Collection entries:
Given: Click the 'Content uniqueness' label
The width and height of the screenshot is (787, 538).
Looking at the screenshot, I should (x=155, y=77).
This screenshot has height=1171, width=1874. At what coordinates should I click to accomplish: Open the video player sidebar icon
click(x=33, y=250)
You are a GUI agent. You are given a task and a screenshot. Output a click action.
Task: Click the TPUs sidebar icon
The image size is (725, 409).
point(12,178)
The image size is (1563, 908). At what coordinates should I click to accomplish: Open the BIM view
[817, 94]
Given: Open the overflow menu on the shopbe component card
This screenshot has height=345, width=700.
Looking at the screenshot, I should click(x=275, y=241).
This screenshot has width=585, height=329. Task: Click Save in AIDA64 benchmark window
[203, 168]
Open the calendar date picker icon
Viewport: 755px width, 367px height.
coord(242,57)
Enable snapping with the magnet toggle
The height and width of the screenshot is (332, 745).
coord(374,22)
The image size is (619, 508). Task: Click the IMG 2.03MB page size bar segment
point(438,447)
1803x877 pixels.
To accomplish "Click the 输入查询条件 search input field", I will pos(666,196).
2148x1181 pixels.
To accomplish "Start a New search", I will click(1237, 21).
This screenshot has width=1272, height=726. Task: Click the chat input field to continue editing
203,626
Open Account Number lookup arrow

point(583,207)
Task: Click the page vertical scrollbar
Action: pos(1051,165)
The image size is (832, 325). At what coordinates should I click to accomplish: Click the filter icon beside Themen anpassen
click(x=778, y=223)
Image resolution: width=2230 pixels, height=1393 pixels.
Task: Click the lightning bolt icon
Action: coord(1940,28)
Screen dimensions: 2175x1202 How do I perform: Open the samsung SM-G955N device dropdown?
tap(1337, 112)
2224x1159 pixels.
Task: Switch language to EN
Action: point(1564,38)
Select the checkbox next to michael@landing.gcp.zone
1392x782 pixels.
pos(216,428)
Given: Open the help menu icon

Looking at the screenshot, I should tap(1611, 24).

ACTIVITY »
The answer consists only of the lines from the one containing "The image size is (725, 409)." to the end of the records, each written out exactly.

RESULT OF THIS EXERCISE »
The image size is (725, 409).
point(12,178)
The image size is (1563, 908). At what coordinates should I click to accomplish: Open the BIM view
[817, 94]
Given: Open the overflow menu on the shopbe component card
This screenshot has height=345, width=700.
Looking at the screenshot, I should click(x=275, y=241).
This screenshot has width=585, height=329. Task: Click Save in AIDA64 benchmark window
[203, 168]
Open the calendar date picker icon
Viewport: 755px width, 367px height.
coord(242,57)
Enable snapping with the magnet toggle
The height and width of the screenshot is (332, 745).
coord(374,22)
The image size is (619, 508). Task: Click the IMG 2.03MB page size bar segment
point(438,447)
1803x877 pixels.
To accomplish "Click the 输入查询条件 search input field", I will pos(666,196).
2148x1181 pixels.
To accomplish "Start a New search", I will click(1237, 21).
This screenshot has width=1272, height=726. Task: Click the chat input field to continue editing
203,626
Open Account Number lookup arrow

point(583,207)
Task: Click the page vertical scrollbar
Action: pos(1051,165)
The image size is (832, 325). At what coordinates should I click to accomplish: Click the filter icon beside Themen anpassen
click(x=778, y=223)
Image resolution: width=2230 pixels, height=1393 pixels.
Task: Click the lightning bolt icon
Action: coord(1940,28)
Screen dimensions: 2175x1202 How do I perform: Open the samsung SM-G955N device dropdown?
tap(1337, 112)
2224x1159 pixels.
Task: Switch language to EN
Action: point(1564,38)
Select the checkbox next to michael@landing.gcp.zone
1392x782 pixels.
pos(216,428)
Given: Open the help menu icon

Looking at the screenshot, I should tap(1611, 24).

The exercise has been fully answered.